• [Your task] Please copy the records from the start through the line with "pyautogui.click(x=16, y=28)", swapping "parachute" for "glider" and leaving everything else unchanged.
-*-
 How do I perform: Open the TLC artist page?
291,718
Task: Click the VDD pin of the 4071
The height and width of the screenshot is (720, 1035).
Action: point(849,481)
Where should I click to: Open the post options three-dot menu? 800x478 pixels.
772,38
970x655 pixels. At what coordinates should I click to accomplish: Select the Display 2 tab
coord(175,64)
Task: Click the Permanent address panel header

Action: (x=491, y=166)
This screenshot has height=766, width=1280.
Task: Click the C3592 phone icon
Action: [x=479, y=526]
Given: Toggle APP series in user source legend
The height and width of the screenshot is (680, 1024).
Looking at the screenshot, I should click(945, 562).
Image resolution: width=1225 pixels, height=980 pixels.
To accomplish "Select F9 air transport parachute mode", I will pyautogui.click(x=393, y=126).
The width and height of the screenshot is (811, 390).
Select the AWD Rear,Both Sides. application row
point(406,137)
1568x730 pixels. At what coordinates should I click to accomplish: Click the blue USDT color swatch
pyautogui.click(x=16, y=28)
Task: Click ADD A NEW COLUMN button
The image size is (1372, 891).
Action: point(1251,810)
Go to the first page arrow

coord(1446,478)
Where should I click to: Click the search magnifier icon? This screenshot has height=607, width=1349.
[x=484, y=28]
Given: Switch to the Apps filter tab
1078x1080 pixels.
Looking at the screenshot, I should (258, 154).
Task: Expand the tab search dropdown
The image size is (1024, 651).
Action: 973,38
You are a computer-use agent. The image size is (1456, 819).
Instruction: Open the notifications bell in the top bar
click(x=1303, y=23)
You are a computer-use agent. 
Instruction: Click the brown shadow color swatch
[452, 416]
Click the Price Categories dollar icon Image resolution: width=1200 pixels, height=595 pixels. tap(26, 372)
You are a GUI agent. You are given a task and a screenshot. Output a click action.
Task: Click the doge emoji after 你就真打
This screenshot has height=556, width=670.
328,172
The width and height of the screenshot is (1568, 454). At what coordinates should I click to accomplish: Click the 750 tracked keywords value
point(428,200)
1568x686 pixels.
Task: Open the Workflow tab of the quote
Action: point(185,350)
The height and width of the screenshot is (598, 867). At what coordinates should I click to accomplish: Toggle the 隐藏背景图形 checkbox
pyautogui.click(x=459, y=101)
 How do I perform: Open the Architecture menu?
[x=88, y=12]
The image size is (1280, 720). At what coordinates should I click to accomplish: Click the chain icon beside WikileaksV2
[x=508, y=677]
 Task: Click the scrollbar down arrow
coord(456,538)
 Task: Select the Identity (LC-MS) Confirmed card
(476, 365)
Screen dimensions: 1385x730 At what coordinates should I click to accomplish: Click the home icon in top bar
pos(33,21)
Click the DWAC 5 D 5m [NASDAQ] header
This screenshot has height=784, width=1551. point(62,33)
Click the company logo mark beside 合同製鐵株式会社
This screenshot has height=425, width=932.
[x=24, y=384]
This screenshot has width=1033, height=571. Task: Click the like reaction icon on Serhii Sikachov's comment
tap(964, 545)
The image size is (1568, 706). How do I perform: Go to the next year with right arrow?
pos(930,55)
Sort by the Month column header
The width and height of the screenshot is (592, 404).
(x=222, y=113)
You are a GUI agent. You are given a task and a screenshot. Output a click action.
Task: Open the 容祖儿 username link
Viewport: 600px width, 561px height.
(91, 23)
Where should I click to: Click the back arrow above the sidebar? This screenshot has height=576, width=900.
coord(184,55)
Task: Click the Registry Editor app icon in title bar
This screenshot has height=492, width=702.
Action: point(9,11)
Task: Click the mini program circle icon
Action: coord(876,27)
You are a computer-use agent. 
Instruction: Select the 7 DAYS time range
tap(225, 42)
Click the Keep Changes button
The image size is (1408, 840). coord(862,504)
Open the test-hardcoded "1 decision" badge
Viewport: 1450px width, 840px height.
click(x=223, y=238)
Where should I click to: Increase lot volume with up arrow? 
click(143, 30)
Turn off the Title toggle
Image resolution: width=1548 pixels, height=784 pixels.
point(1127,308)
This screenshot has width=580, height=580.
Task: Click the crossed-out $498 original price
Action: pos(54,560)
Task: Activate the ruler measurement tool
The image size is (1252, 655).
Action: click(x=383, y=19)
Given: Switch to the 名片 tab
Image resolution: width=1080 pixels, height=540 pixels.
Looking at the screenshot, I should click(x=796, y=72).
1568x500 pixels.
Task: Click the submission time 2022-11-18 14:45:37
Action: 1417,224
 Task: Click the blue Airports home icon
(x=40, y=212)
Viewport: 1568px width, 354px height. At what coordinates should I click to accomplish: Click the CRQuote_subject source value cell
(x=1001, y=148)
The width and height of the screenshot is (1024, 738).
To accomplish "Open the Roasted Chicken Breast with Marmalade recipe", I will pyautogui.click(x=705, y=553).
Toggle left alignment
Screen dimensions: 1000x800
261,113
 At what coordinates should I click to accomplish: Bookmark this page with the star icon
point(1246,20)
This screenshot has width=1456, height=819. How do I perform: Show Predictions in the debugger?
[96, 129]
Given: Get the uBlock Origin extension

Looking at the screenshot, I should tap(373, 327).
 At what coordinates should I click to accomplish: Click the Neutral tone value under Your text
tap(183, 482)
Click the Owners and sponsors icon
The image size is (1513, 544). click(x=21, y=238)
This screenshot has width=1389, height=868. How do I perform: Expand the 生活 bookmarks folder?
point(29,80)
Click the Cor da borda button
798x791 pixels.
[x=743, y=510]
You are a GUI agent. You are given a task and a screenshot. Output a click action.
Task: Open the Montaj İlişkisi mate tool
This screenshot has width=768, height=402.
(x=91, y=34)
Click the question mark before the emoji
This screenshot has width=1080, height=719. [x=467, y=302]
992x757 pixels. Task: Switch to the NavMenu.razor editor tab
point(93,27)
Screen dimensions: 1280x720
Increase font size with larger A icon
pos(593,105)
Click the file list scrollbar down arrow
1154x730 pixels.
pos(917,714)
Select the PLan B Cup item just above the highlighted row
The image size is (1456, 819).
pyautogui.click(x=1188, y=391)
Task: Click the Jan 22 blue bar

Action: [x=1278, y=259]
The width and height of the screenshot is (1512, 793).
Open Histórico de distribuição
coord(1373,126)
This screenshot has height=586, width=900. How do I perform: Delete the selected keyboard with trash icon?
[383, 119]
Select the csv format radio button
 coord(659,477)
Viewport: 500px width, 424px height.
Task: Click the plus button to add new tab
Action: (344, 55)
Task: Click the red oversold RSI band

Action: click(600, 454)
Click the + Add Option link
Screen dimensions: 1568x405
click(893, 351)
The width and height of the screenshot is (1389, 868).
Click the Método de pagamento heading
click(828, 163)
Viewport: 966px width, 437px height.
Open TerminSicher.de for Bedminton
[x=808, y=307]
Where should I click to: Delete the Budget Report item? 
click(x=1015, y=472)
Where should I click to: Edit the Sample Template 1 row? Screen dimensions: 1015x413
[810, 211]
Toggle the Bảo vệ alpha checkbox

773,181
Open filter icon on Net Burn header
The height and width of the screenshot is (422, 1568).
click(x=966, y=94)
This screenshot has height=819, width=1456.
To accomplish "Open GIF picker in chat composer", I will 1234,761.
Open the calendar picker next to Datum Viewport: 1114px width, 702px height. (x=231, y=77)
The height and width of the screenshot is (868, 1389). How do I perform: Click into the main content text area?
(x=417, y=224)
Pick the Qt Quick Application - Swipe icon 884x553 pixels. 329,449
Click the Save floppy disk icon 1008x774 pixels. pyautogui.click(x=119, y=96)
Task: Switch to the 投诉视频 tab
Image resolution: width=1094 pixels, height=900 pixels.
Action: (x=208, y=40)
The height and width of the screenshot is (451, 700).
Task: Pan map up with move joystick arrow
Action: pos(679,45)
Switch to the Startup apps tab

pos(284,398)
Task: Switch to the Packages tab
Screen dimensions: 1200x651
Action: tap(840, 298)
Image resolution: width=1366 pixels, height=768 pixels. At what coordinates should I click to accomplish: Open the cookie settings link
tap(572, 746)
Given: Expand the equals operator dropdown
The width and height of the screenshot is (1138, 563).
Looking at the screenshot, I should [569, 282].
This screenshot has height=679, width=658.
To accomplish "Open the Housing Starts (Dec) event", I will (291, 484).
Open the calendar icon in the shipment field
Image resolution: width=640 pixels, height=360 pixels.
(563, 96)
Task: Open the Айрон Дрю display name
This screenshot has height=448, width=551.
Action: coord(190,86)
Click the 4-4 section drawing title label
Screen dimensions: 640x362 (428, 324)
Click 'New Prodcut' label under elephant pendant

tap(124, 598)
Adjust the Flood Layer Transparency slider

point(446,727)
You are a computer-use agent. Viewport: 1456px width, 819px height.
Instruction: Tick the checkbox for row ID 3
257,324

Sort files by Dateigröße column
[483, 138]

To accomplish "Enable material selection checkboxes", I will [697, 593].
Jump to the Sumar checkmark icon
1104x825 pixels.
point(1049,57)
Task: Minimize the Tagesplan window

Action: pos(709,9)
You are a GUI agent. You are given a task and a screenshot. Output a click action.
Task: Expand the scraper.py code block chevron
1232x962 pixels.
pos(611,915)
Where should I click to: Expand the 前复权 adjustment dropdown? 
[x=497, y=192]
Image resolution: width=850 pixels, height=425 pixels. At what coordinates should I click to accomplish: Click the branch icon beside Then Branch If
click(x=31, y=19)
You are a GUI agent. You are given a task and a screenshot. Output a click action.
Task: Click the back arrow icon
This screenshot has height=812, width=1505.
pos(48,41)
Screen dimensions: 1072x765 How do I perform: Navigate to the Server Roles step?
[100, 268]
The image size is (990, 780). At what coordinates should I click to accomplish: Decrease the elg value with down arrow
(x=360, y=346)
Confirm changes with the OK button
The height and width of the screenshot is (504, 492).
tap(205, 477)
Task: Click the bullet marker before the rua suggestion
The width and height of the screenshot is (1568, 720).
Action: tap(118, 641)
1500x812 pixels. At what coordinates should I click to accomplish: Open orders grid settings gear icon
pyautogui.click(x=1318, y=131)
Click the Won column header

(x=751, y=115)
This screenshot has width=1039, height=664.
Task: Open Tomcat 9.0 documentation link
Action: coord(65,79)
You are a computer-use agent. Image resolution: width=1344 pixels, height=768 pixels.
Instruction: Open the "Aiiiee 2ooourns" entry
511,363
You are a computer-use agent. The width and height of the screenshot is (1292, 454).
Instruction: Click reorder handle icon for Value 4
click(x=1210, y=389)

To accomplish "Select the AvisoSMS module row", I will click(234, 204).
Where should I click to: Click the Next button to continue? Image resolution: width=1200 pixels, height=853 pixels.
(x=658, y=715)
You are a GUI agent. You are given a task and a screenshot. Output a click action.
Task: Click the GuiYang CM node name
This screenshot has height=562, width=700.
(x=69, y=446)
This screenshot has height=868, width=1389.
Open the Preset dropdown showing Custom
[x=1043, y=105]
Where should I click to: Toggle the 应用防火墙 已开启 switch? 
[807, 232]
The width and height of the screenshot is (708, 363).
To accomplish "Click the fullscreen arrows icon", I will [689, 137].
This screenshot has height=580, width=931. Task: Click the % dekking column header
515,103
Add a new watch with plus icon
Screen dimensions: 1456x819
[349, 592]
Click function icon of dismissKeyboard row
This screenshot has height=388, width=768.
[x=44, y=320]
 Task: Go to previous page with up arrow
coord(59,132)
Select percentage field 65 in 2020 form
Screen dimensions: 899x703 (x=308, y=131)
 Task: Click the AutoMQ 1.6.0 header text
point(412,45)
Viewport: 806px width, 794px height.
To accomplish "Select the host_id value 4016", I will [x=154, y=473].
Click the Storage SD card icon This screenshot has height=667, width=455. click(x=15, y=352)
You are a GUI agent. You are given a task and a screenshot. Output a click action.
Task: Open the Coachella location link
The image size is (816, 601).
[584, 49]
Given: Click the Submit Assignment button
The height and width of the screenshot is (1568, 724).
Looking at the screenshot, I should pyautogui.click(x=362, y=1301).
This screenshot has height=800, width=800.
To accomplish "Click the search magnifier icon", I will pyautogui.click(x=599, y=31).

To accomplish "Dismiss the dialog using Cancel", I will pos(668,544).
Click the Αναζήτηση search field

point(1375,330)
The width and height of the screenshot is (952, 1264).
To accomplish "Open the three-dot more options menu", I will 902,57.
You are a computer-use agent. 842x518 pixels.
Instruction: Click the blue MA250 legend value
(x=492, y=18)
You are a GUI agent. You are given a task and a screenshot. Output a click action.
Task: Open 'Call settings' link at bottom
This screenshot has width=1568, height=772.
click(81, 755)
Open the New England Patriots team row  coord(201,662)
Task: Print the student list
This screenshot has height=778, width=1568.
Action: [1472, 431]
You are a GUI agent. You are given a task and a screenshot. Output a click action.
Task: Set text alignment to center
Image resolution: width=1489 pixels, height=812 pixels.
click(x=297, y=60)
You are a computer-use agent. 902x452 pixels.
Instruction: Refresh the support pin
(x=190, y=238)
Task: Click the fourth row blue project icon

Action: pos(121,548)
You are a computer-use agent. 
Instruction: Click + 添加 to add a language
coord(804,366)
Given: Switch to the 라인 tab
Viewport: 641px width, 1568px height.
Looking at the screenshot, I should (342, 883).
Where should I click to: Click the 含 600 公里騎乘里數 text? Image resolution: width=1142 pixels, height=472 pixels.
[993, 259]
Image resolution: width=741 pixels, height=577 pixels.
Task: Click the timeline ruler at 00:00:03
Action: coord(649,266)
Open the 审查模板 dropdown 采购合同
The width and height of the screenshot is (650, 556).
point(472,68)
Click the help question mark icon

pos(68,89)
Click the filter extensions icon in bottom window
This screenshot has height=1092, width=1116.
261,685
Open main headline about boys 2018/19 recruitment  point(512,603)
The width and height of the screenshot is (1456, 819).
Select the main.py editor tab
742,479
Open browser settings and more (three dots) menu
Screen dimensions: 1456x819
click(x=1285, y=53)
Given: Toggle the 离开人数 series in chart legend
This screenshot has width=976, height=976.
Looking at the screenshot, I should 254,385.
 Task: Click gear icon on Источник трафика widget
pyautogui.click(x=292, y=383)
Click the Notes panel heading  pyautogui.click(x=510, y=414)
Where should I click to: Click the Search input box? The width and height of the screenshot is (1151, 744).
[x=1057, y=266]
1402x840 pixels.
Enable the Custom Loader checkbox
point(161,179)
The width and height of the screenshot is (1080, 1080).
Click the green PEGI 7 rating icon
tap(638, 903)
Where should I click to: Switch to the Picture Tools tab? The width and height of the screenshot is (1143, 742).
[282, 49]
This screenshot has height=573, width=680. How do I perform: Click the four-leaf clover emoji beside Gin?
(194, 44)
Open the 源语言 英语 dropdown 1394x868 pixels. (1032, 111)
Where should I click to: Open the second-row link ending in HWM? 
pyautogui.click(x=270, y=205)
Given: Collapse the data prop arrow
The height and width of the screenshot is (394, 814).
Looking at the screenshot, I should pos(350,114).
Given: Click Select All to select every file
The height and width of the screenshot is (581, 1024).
-*-
• [Result of the exercise]
 How do I perform: Open the TLC artist page?
291,718
Task: Click the VDD pin of the 4071
The height and width of the screenshot is (720, 1035).
Action: point(849,481)
Where should I click to: Open the post options three-dot menu? 800x478 pixels.
772,38
970x655 pixels. At what coordinates should I click to accomplish: Select the Display 2 tab
coord(175,64)
Task: Click the Permanent address panel header

Action: (x=491, y=166)
This screenshot has height=766, width=1280.
Task: Click the C3592 phone icon
Action: [x=479, y=526]
Given: Toggle APP series in user source legend
The height and width of the screenshot is (680, 1024).
Looking at the screenshot, I should click(945, 562).
Image resolution: width=1225 pixels, height=980 pixels.
To accomplish "Select F9 air transport glider mode", I will pyautogui.click(x=393, y=126).
The width and height of the screenshot is (811, 390).
Select the AWD Rear,Both Sides. application row
point(406,137)
1568x730 pixels. At what coordinates should I click to accomplish: Click the blue USDT color swatch
pyautogui.click(x=16, y=28)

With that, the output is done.